== Given instruction ==
Update the items below by changing every "computer-use agent" to "screen-control agent" and keeping everything else the same.

Data entries:
*****

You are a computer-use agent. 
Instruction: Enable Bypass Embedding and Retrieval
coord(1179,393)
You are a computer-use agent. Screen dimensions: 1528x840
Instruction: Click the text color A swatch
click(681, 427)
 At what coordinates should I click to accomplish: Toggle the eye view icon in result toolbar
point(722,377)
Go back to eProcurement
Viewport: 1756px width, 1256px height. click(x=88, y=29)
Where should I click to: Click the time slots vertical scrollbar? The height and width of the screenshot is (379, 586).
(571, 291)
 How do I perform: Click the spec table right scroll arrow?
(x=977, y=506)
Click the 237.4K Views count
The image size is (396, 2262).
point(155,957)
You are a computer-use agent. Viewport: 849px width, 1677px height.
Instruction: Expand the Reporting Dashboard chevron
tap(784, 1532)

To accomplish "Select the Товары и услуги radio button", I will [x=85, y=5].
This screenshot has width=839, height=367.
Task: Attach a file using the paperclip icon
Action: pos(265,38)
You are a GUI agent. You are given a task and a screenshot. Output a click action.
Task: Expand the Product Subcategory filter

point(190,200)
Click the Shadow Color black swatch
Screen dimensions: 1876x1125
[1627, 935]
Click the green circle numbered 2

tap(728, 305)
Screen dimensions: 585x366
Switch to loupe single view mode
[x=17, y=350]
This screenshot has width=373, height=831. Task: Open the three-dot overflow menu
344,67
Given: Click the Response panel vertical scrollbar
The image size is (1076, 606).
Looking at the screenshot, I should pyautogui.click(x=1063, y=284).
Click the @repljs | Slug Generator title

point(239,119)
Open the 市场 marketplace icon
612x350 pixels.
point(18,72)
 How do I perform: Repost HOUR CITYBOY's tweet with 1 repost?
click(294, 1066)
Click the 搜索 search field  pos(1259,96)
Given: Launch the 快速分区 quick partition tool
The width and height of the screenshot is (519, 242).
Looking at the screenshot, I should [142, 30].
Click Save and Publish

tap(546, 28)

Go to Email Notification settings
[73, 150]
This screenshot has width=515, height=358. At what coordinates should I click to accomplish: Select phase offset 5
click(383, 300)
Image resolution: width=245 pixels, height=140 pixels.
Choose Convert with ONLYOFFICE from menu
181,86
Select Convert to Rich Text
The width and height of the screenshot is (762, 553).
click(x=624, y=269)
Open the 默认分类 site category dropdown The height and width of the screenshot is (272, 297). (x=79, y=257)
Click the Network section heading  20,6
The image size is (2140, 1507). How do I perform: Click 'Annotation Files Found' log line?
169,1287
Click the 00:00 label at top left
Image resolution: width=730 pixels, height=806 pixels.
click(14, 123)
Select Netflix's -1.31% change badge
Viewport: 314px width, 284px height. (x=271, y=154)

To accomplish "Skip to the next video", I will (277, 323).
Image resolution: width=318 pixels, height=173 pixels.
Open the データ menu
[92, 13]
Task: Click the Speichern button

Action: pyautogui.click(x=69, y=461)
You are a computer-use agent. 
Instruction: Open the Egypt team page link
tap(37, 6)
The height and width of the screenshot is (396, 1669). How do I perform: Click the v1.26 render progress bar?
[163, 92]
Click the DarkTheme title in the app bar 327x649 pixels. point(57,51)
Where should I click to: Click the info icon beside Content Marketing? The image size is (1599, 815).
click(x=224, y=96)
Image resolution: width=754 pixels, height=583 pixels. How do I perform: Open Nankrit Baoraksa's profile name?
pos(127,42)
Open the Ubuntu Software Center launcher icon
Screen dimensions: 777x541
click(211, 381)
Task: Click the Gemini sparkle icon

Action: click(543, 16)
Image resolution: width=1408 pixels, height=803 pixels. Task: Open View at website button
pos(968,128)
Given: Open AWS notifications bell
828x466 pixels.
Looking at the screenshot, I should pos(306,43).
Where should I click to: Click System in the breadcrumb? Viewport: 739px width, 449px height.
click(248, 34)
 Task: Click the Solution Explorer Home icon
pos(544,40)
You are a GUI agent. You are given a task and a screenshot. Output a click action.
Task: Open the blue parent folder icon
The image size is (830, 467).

*****

== Exercise output ==
You are a screen-control agent. 
Instruction: Enable Bypass Embedding and Retrieval
coord(1179,393)
You are a screen-control agent. Screen dimensions: 1528x840
Instruction: Click the text color A swatch
click(681, 427)
 At what coordinates should I click to accomplish: Toggle the eye view icon in result toolbar
point(722,377)
Go back to eProcurement
Viewport: 1756px width, 1256px height. click(x=88, y=29)
Where should I click to: Click the time slots vertical scrollbar? The height and width of the screenshot is (379, 586).
(571, 291)
 How do I perform: Click the spec table right scroll arrow?
(x=977, y=506)
Click the 237.4K Views count
The image size is (396, 2262).
point(155,957)
You are a screen-control agent. Viewport: 849px width, 1677px height.
Instruction: Expand the Reporting Dashboard chevron
tap(784, 1532)

To accomplish "Select the Товары и услуги radio button", I will [x=85, y=5].
This screenshot has width=839, height=367.
Task: Attach a file using the paperclip icon
Action: pos(265,38)
You are a GUI agent. You are given a task and a screenshot. Output a click action.
Task: Expand the Product Subcategory filter

point(190,200)
Click the Shadow Color black swatch
Screen dimensions: 1876x1125
[1627, 935]
Click the green circle numbered 2

tap(728, 305)
Screen dimensions: 585x366
Switch to loupe single view mode
[x=17, y=350]
This screenshot has width=373, height=831. Task: Open the three-dot overflow menu
344,67
Given: Click the Response panel vertical scrollbar
The image size is (1076, 606).
Looking at the screenshot, I should pyautogui.click(x=1063, y=284).
Click the @repljs | Slug Generator title

point(239,119)
Open the 市场 marketplace icon
612x350 pixels.
point(18,72)
 How do I perform: Repost HOUR CITYBOY's tweet with 1 repost?
click(294, 1066)
Click the 搜索 search field  pos(1259,96)
Given: Launch the 快速分区 quick partition tool
The width and height of the screenshot is (519, 242).
Looking at the screenshot, I should [142, 30].
Click Save and Publish

tap(546, 28)

Go to Email Notification settings
[73, 150]
This screenshot has width=515, height=358. At what coordinates should I click to accomplish: Select phase offset 5
click(383, 300)
Image resolution: width=245 pixels, height=140 pixels.
Choose Convert with ONLYOFFICE from menu
181,86
Select Convert to Rich Text
The width and height of the screenshot is (762, 553).
click(x=624, y=269)
Open the 默认分类 site category dropdown The height and width of the screenshot is (272, 297). (x=79, y=257)
Click the Network section heading  20,6
The image size is (2140, 1507). How do I perform: Click 'Annotation Files Found' log line?
169,1287
Click the 00:00 label at top left
Image resolution: width=730 pixels, height=806 pixels.
click(14, 123)
Select Netflix's -1.31% change badge
Viewport: 314px width, 284px height. (x=271, y=154)

To accomplish "Skip to the next video", I will (277, 323).
Image resolution: width=318 pixels, height=173 pixels.
Open the データ menu
[92, 13]
Task: Click the Speichern button

Action: pyautogui.click(x=69, y=461)
You are a screen-control agent. 
Instruction: Open the Egypt team page link
tap(37, 6)
The height and width of the screenshot is (396, 1669). How do I perform: Click the v1.26 render progress bar?
[163, 92]
Click the DarkTheme title in the app bar 327x649 pixels. point(57,51)
Where should I click to: Click the info icon beside Content Marketing? The image size is (1599, 815).
click(x=224, y=96)
Image resolution: width=754 pixels, height=583 pixels. How do I perform: Open Nankrit Baoraksa's profile name?
pos(127,42)
Open the Ubuntu Software Center launcher icon
Screen dimensions: 777x541
click(211, 381)
Task: Click the Gemini sparkle icon

Action: click(543, 16)
Image resolution: width=1408 pixels, height=803 pixels. Task: Open View at website button
pos(968,128)
Given: Open AWS notifications bell
828x466 pixels.
Looking at the screenshot, I should pos(306,43).
Where should I click to: Click System in the breadcrumb? Viewport: 739px width, 449px height.
click(248, 34)
 Task: Click the Solution Explorer Home icon
pos(544,40)
You are a GUI agent. You are given a task and a screenshot. Output a click action.
Task: Open the blue parent folder icon
The image size is (830, 467).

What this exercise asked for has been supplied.